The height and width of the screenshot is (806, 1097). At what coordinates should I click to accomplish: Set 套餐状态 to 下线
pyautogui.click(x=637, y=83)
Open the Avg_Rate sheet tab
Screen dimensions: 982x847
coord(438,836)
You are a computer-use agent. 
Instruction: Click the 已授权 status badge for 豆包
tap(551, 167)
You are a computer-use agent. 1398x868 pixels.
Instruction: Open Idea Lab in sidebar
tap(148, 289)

---

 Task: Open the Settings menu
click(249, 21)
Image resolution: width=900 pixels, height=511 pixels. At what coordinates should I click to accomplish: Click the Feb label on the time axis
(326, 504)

What you are asked to do:
Search the material for the string "computer" and return each line that has it.

Answer to this problem:
You are a computer-use agent. 
You are a computer-use agent. 1398x868 pixels.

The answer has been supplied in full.